Distribution by Market Cap

-1 1
(-0.001, 26.326] 4341042
(26.326, 76.508] 5541194
(76.508, 168.097] 510 814
(168.097, 310.692] 574 770
(310.692, 533.895] 10181160
(533.895, 926.272] 926 972
(926.272, 1663.0] 9801112
(1663.0, 3520.0] 11441098
(3520.0, 12650.0] 10961018
(12650.0, 9999999999.0] 822 742

Distribution by Marketcap

From the initial analysis, this looks a good distribution of transaction events with a good distribution company sizes.

Create Features

The previous posts in this series involved creating the initial dataset for analysis. The analysis done so far was on the raw data. In this post we take it a step further to apply analysis to the raw data to create user defined fields that will aid in the analysis.

The outcome of this post will be to create a final dataset with all the features for analysis.

The initial datasets created on the Quantopian platform contain a list of NASDAQ stocks. These have gapped since the previous day by at least 4%. When this has happened, minute price movements from the day before and after the gap are put into a Pandas data frame. The features created and their reasons are given below.

  • GAP_DIRECTION - the direction the stock moved from the previous day (1 for a move up, -1 for a move down).
  • FLOAT - The size of the companies outstanding share float. To properly feed the algorithms this has been scaled and labelled for proper reporting.
  • MKTCAP - The market cap of the company from Yahoo data.
  • PD_VOLUME - Prior day volume. There are also features for trends in the last 15 and 30 minutes.
  • PD_PRICE - Prior day price movements. For the last 15 and 30 minutes for the previous day.
  • OPENING_CANDLES - Shows how price behaved on the open after the gap. There are candles for the first minute and 5 - 60 mins.
  • RETURN_PERCENT - Percent return if applying gap strategy for particular trade.


End of day movement showing if at the end of the day if the stock was a gap runner or a gap closer or just flat. This is the predictor variable. The final outcome of this project is to see if it is possible to predict where the stock will move to the day after the gap. The stronger the prediction the higher the amount invested in the particular trade.

Analysis After Features

The purpose of this step is to see if any of the features created in the previous steps have any predictive power on the movement of the price during the day.
In order to label the outcomes effectively, three simplistic states have been defined on how the price moves over the day. - Closer - where the end of day price moves in the opposite direction of the gap or tries to close the gap. - Flat - where the end of day price is +- 1% of open and therefore not a profitable or loss making trade. - Runner - where the closing price is in the direction of the gap.

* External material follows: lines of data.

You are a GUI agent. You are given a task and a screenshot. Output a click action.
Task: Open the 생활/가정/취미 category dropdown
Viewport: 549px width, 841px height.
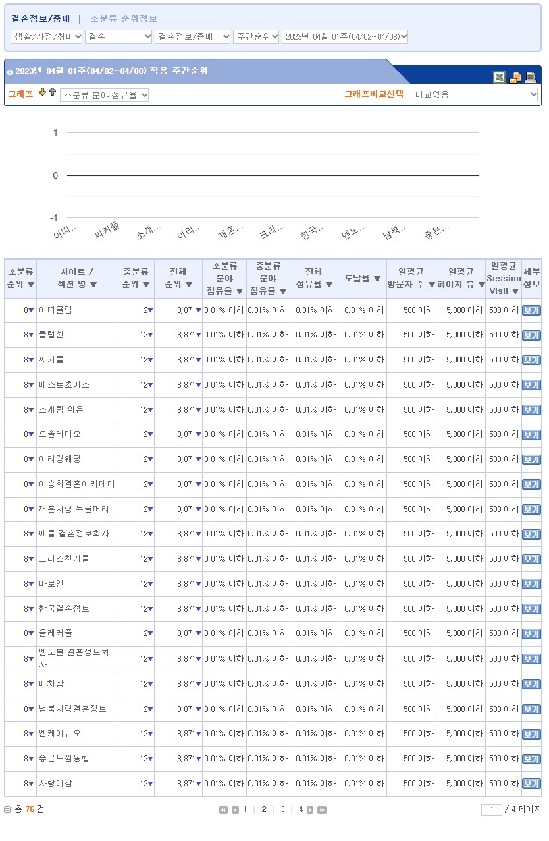[x=47, y=37]
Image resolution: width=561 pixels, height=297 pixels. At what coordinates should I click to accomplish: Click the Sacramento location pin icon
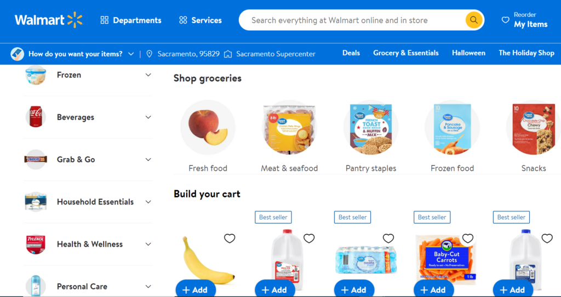(150, 54)
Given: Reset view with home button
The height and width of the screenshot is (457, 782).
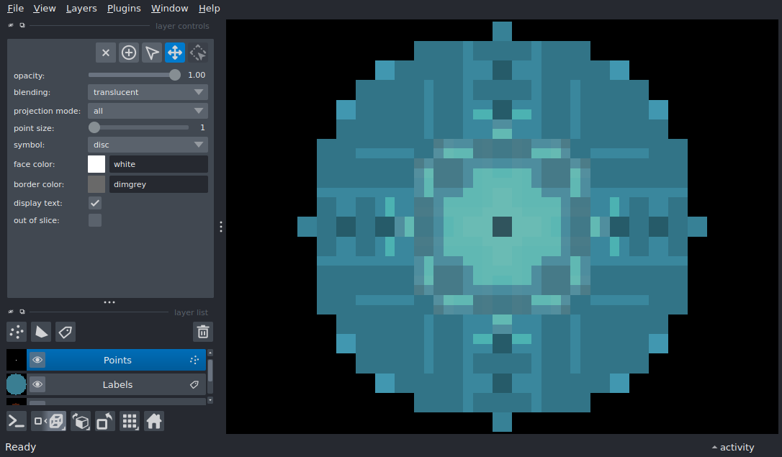Looking at the screenshot, I should [x=153, y=421].
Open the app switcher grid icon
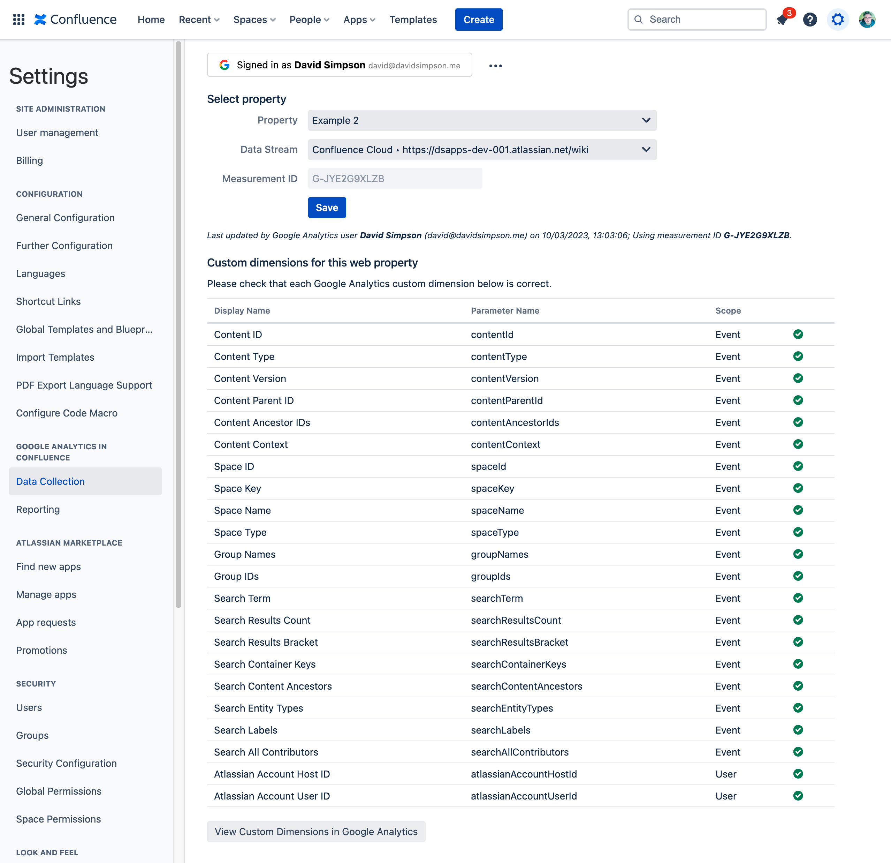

The analysis will look at all the created features to see if there is a higher likelihood of closes over runners.

Gappers Up

Below is the relationships the created factors have with the movement of price over the end of day for stocks that have gapped up.

Gappers Up

Prior Day Trends

On a cursory analysis, prior day trends don't seem to have any impact on price direction. It is observable by the fact that the gap closers and runners are equally distributed.

Time Based Factors

There don't seem to be any predictive power on time based factors either. Month, Weekday and Year have relatively equal distributions for gap closers and runners.

Company Size

Market cap and Float seem to have a higher number of closers on the smaller valued companies. This then reverses to a smaller number of closers with larger companies.

Market Open

This looks like the most predictive of how the price will move over the day. If the price falls 15 minutes after open then there is a high likelihood that the price will close over the day.

So in summary, small cap companies that have gapped up but with a price fall after open are likely to move in the direction of closing the initial gap by the end of the day.

Gappers Down

The same analysis can be applied to gappers down.

Gappers Up

Gappers down seem to be the opposite of gap ups. The larger the company size, the more likely the gap will close over the day.

The trading strategy with opening gaps should favour company size when predicting movement during the day.